In the records below, the lines from the one with "Image resolution: width=372" through the last are to be printed exactly, and nothing else.

Stored data
* * * * *

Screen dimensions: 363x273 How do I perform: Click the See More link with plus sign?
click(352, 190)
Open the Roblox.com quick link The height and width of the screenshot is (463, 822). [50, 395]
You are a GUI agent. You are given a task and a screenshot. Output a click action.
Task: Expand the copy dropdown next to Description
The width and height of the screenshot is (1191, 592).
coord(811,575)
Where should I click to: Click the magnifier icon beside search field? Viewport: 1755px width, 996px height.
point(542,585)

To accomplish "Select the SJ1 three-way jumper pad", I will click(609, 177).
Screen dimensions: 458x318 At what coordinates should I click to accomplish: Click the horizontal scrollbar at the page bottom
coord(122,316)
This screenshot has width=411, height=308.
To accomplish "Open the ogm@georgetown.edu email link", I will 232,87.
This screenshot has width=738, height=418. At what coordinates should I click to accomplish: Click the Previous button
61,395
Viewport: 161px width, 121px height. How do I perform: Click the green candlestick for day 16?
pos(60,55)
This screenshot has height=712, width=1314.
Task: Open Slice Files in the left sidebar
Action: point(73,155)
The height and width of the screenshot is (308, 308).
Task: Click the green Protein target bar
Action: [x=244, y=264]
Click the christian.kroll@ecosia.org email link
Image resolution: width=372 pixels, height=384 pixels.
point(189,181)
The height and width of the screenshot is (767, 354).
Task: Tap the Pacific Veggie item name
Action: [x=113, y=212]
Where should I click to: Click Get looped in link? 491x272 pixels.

* * * * *

> Solution to the problem
Image resolution: width=372 pixels, height=384 pixels.
point(189,181)
The height and width of the screenshot is (767, 354).
Task: Tap the Pacific Veggie item name
Action: [x=113, y=212]
Where should I click to: Click Get looped in link? 491x272 pixels.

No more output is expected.